Since the film days, photographers have used dodge and burn to infuse drama into their images. Unfortunately, local exposure adjustments don’t always stack well and can produce the opposite effect.
Why do we dodge to begin with? Especially in landscape and architectural photography, dodging has the effect of promoting the subject from its surroundings. Reckless dodging quickly makes the image unbelievable, but even in moderation, local exposure adjustments can produce conflicting effects. Bumping exposure:
- Tends to visually desaturate colors.
- Condenses the tonal details into a smaller dynamic range.
- Creates visible halos in the thumbnail.
In the last vlog on light painting, we used dodging to draw attention to a subject. Although we mostly used exposure, there other ways to accomplish a similar effect without the same drawbacks.
Before light painting, don’t forget to identify the key players in the image: composition, shapes, and lighting. Here are 5 alternatives to dodging you can use to highlight — or downplay — subjects when light painting:
- White balance: Regions of strong neutral tones are especially great to showcase color temperature adjustments. The reverse is just as powerful: downplay distracting regions by cooling unimportant details.
- Saturation: Saturated colors tend to draw attention, so rather than bumping global saturation, it’s advantageous to brush it in selectively. Before adjusting a subject’s saturation, make sure it doesn’t clash with the overall color palette.

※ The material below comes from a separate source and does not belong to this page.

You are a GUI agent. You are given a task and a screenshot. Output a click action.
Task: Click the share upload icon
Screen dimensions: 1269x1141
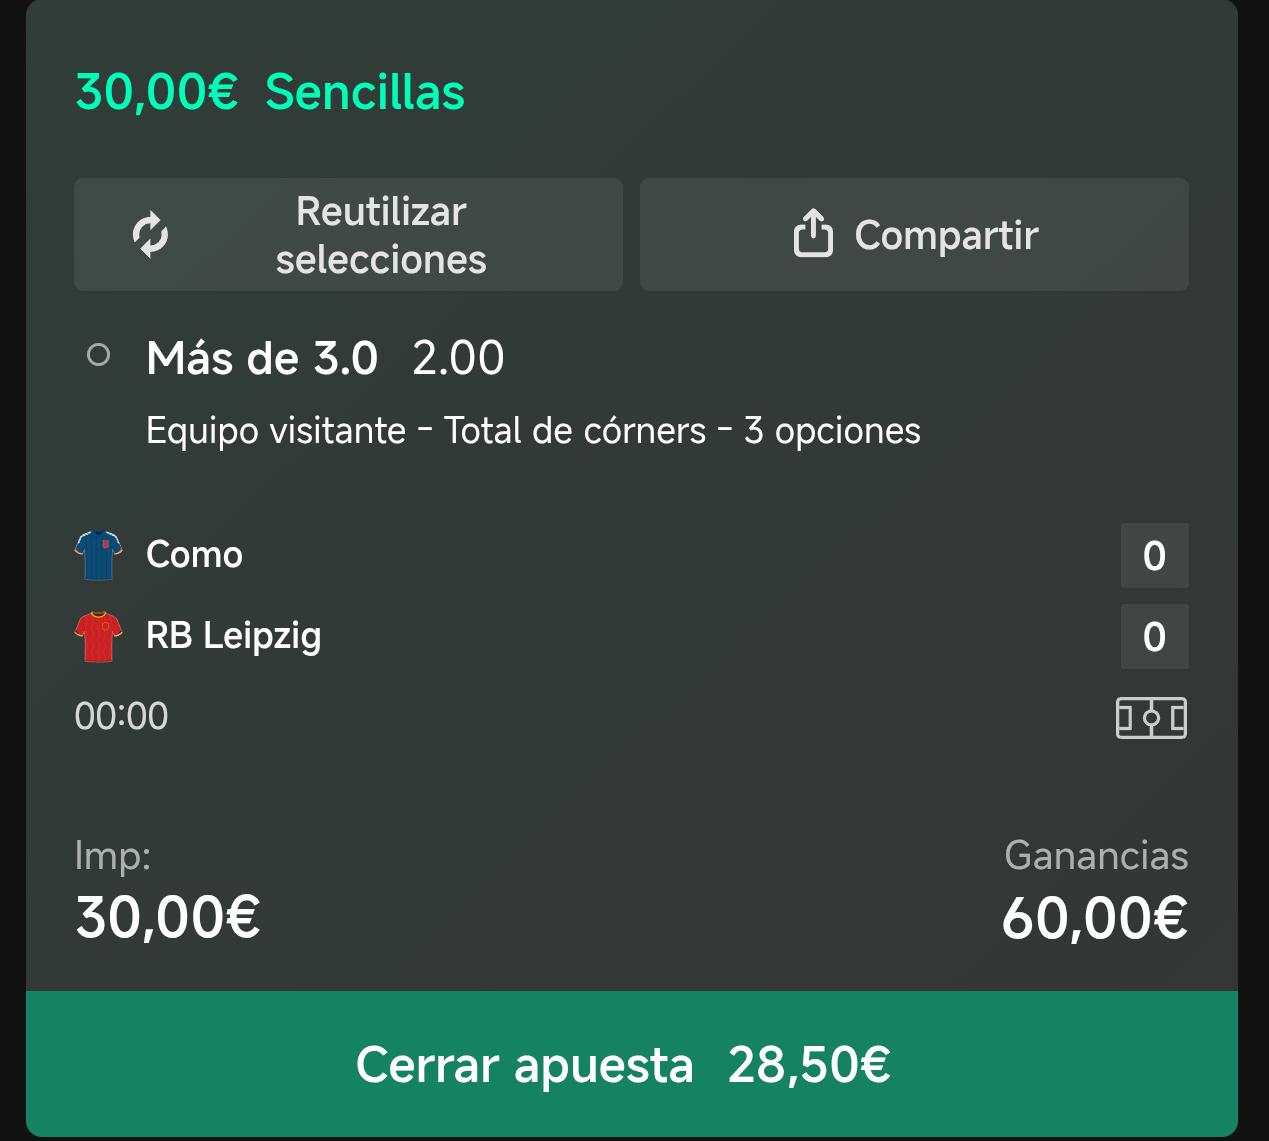(x=813, y=234)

- Shadows: Bumping shadows brings out details without crushing the dynamic range or blowing highlights and whites. When you need to calm a distracting region, do the opposite.
- Contrast: Combined with moderate exposure, contrast tends to saturate colors and increase the dynamic spread between shadows and highlights.
- Whites: Bumping whites adds brilliance to a subject while preserving saturation.
What are your favorite ways to bring out a subject without dodging?